◆ **THE INPUT**
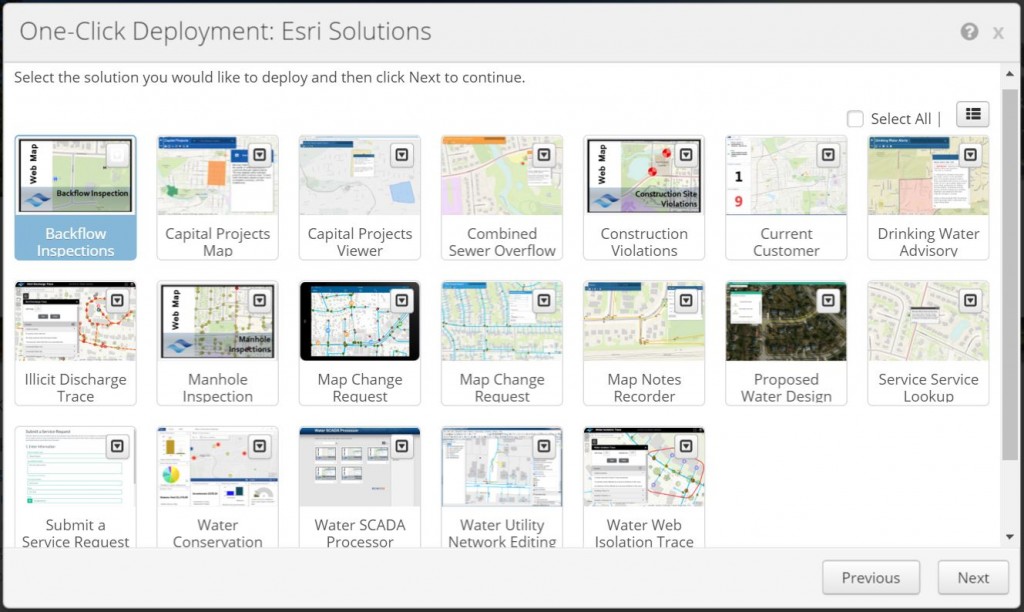Click the arrow icon on Submit a Service Request
The height and width of the screenshot is (612, 1024).
click(117, 446)
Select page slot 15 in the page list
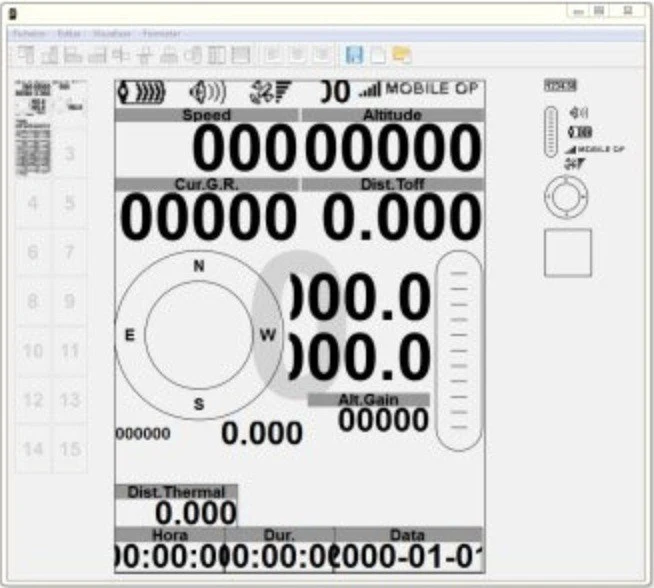 (x=69, y=449)
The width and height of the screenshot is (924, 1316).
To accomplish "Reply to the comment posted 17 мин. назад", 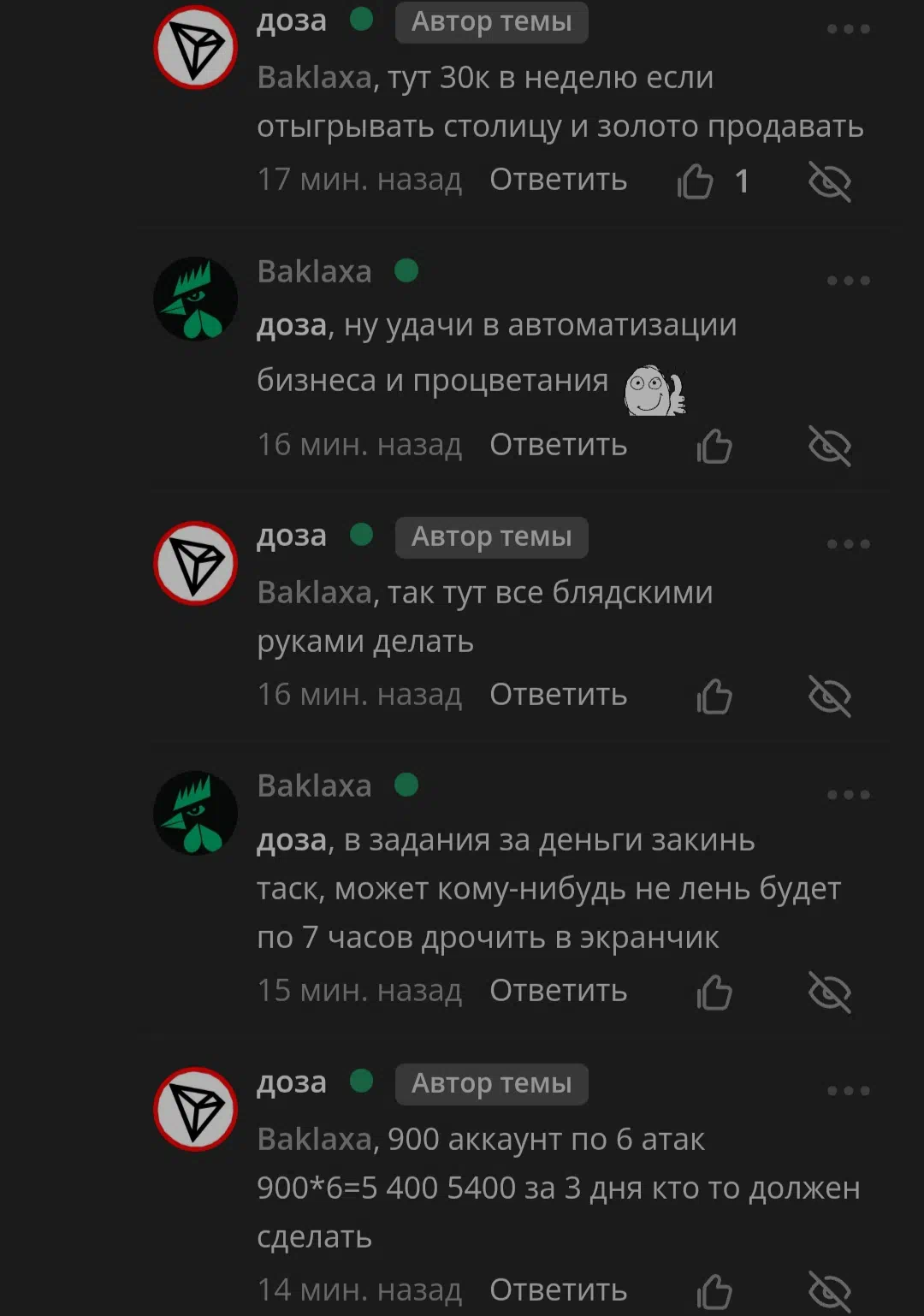I will click(x=559, y=181).
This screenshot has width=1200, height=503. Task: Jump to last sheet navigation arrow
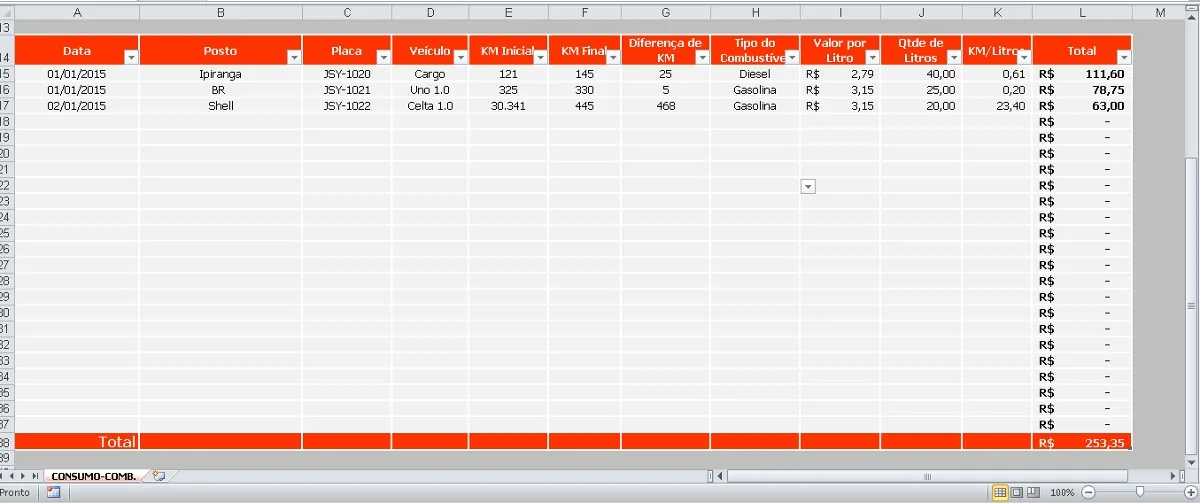(36, 476)
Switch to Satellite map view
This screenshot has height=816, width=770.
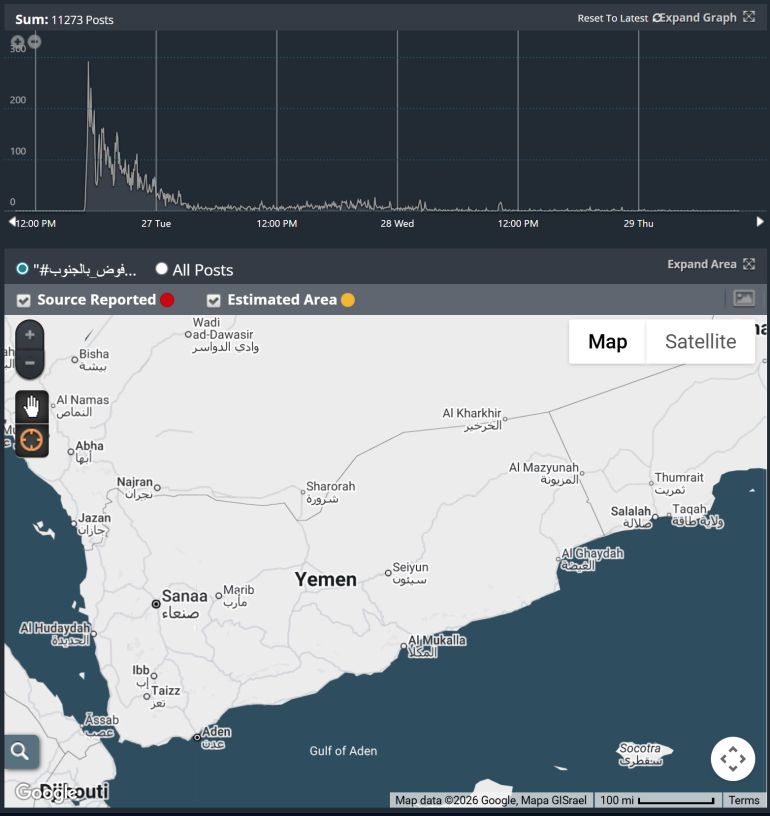click(700, 342)
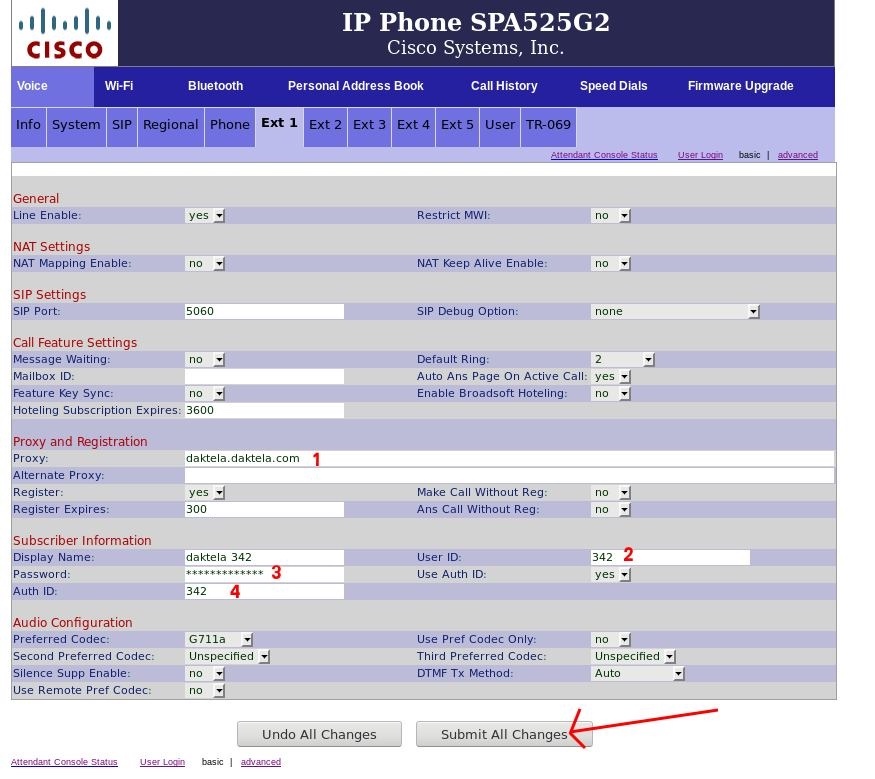Open Personal Address Book tab
This screenshot has height=779, width=875.
pos(355,86)
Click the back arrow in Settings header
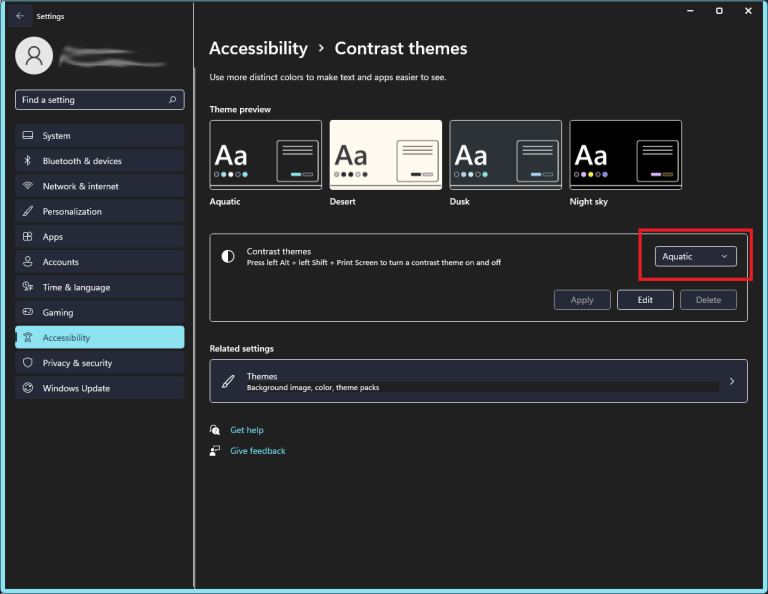 tap(20, 16)
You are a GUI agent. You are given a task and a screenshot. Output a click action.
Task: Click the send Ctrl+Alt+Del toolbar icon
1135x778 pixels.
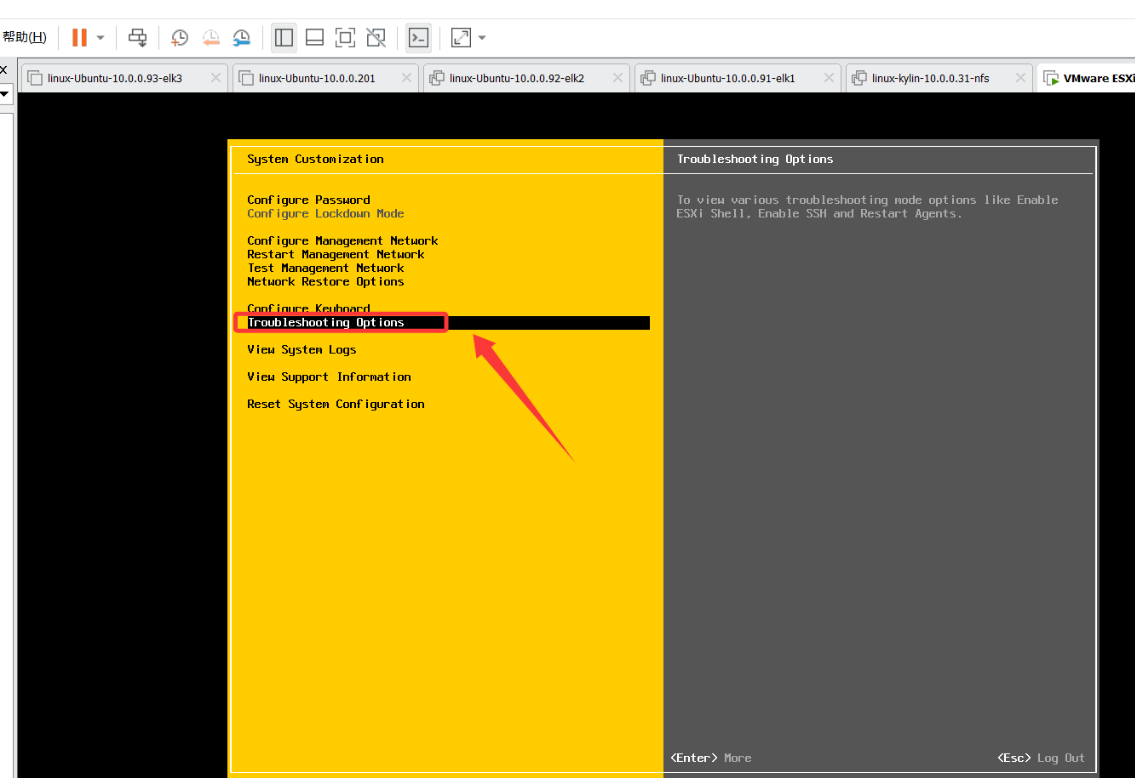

◆ **ABOUT THIS EXERCISE**
With the pictures left out, give again exactly the lines from the one that contains "You are a GUI" through the final line of the data above.

◆ **RESULT**
You are a GUI agent. You are given a task and a screenshot. Output a click action.
Task: Click the send Ctrl+Alt+Del toolbar icon
1135x778 pixels.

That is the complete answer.